The Marshall Plan was launched on 4 April 1948, when the U.S. Congress passed a law "On economic cooperation", which included a 4-year program of economic aid to Europe. Total allocations under the Marshall Plan (from 4 April 1948 to December 1951) amounted to about $ 13 billion, with the main share fell to England (2.8 billion), France (2.5 billion), Italy (1.3 billion), West Germany (1.3 billion), the Netherlands (1 billion). At the same time, Americans, as a precondition for the provision of assistance, demanded removal of Communists from the governments of the signatories.
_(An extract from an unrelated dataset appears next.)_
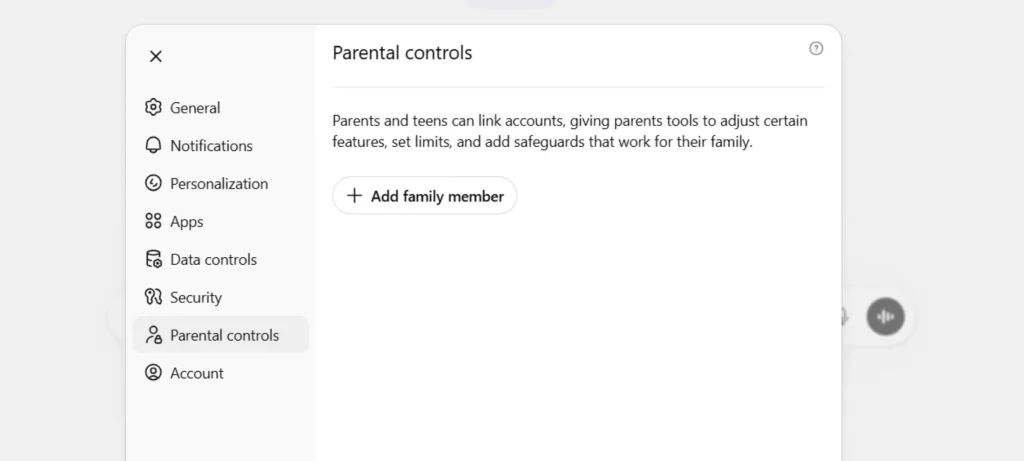This screenshot has height=461, width=1024.
Task: Click the Personalization icon in the sidebar
Action: [153, 183]
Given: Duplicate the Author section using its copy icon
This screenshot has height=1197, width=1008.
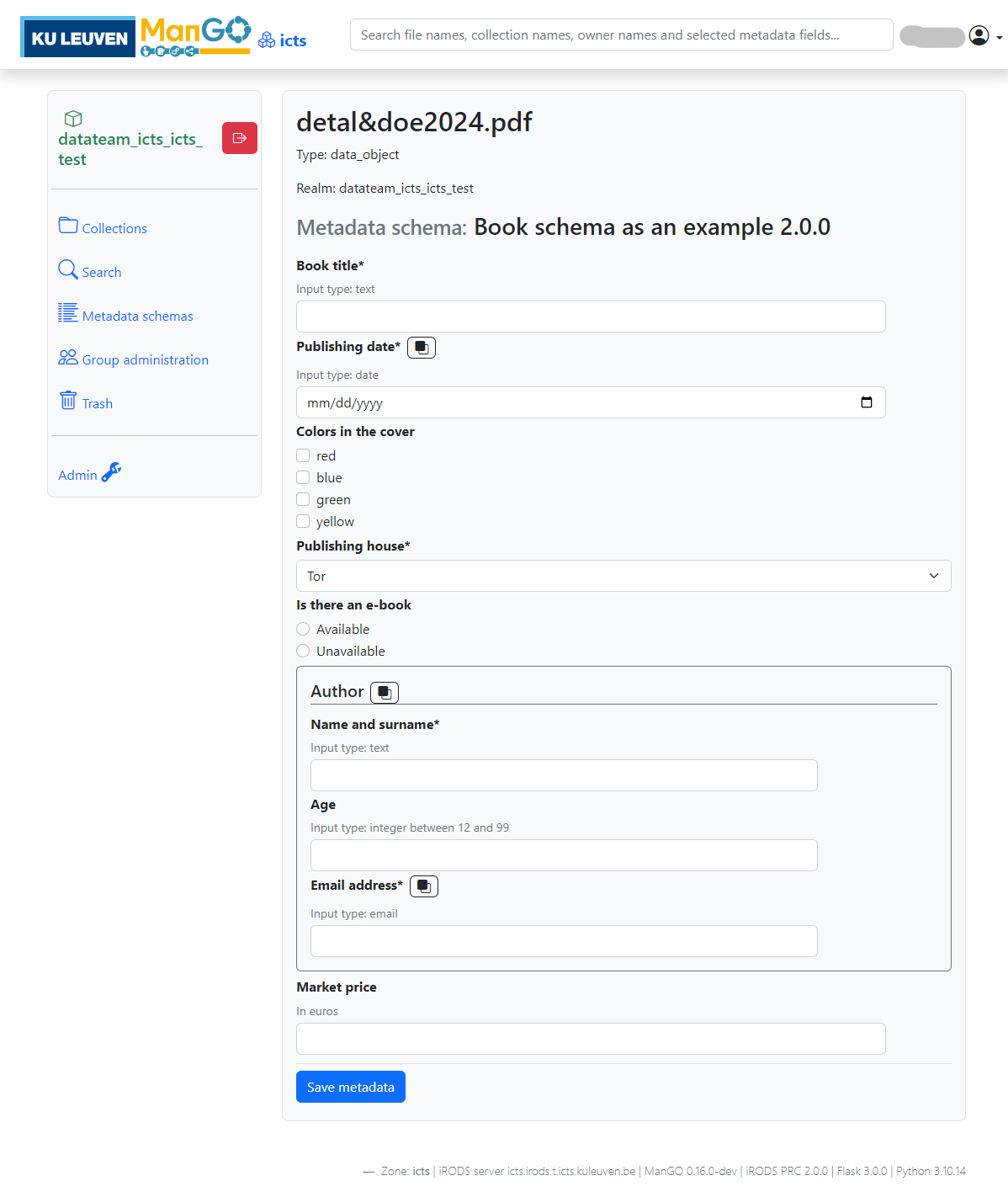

By 1948, in any Western European Communist government was not.
Later Marshall Plan has also been applied to Japan and some other countries of East Asia.
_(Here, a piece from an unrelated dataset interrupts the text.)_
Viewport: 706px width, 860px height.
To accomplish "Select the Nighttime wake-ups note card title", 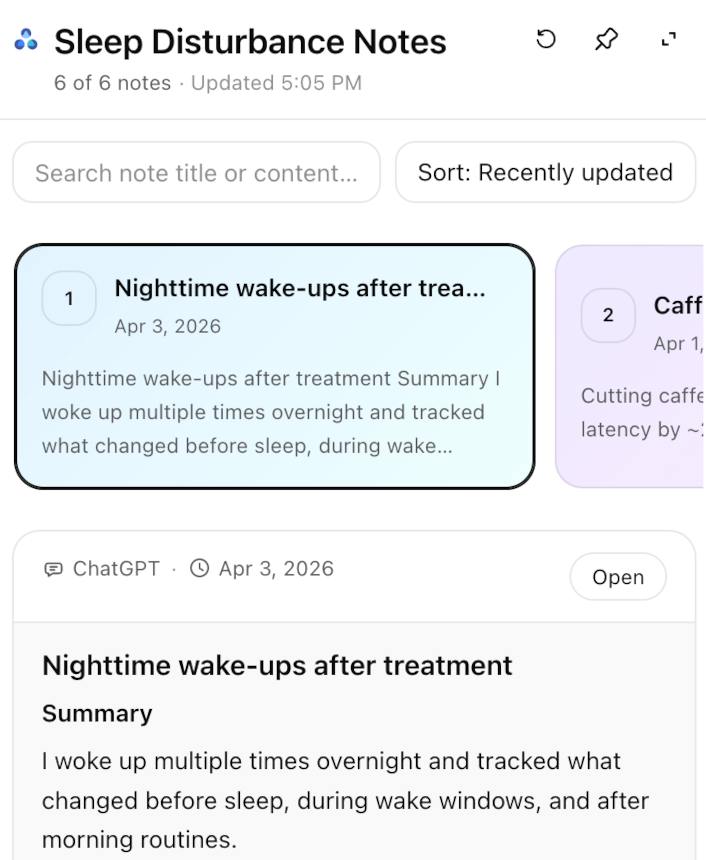I will 300,289.
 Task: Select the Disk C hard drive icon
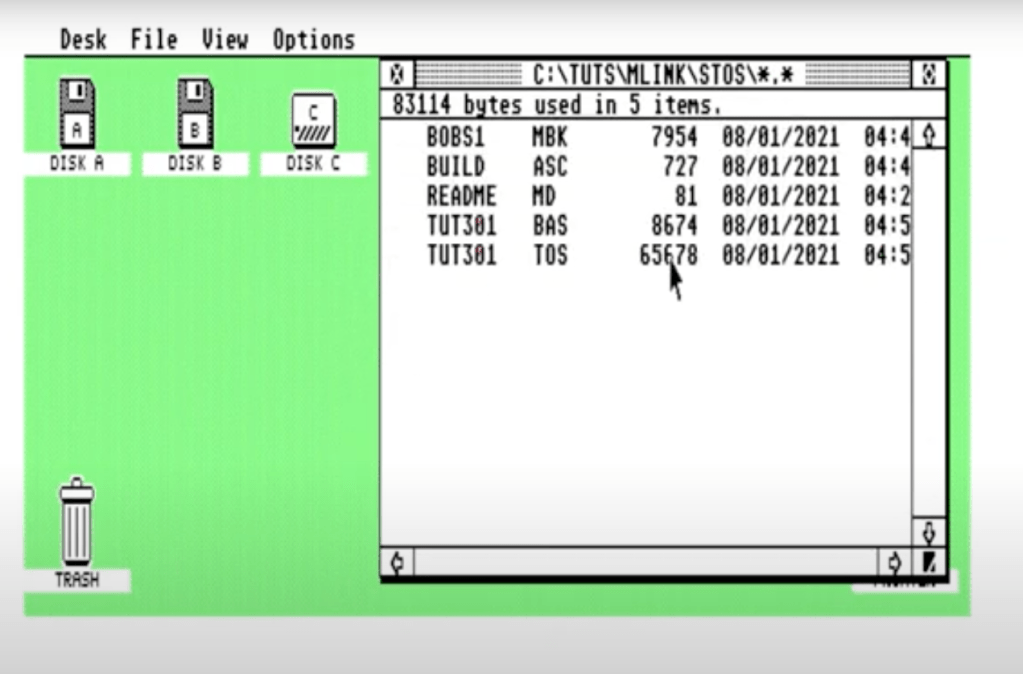click(x=313, y=122)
The Marshall Plan is one of the most successful economic programs in history, as were achieved almost all his goals:
- Industry, which, as previously thought, hopelessly outdated and lost efficiency, have been restructured in a short time and without changing national economic policies. As a result, the European economy has recovered from the effects of war more quickly than could have been expected.
- European countries were able to pay off foreign debts.
- The Communists and the Soviet Union was weakened.
- Has been restored and strengthened European middle class - the guarantor of political stability and sustainable development.
This plan, developed by U.S. Treasury Secretary Henry Morgenthau, the Allies planned to turn Germany agrarian country. They have sharply reduced the production of fuel, tractors, trucks, steel and other products that were needed for the war. They cut fertilizer production by 82 percent. They greatly underestimated the price of all the products of German exports (which they controlled), depriving the Germans of money to buy food. Six months after the war, Germany's industrial production fell by 75%.
The loss of such a large number of fertile land and a decrease in production of fertilizers caused the fall of agricultural production by 65%. 60 million people began to starve in their huge prison.
Mass expulsions from one part of Germany to another approved in Potsdam Conference in July and August of 1945, carried out "with maximum brutality," wrote British writer Victor Gollanch in his book " Our values are under threat." Canadian writer and television producer Robert Allen, in his article "Letter from Berlin" (February 1946), described the arrival of refugees to the Berlin railway station: "They were all dead tired, hungry, unhappy Half dead child Woman in despair, which I still did not observe Even if you see it all, you cannot believe God is awful."
In the west, plan to deprive Germany of the industrial potential originated in the British General Eisenhower's headquarters in August 1944. At a meeting with Morgenthau, Eisenhower ordered the German treatment that will be "good, but heavy," based on the fact that "the entire German population - unnatural paranoid."
Morgenthau took the transcript of their conversation at the meeting of Roosevelt and Churchill in Quebec (September 1944). British Foreign Secretary Eden, U.S. Secretary of State Hull and Secretary of War Stimson U.S. were strongly against the Morgenthau Plan as "robbed" Germany will not be able to feed itself. Hull and Stimson told Roosevelt that about 20 million Germans will die if the plan is implemented.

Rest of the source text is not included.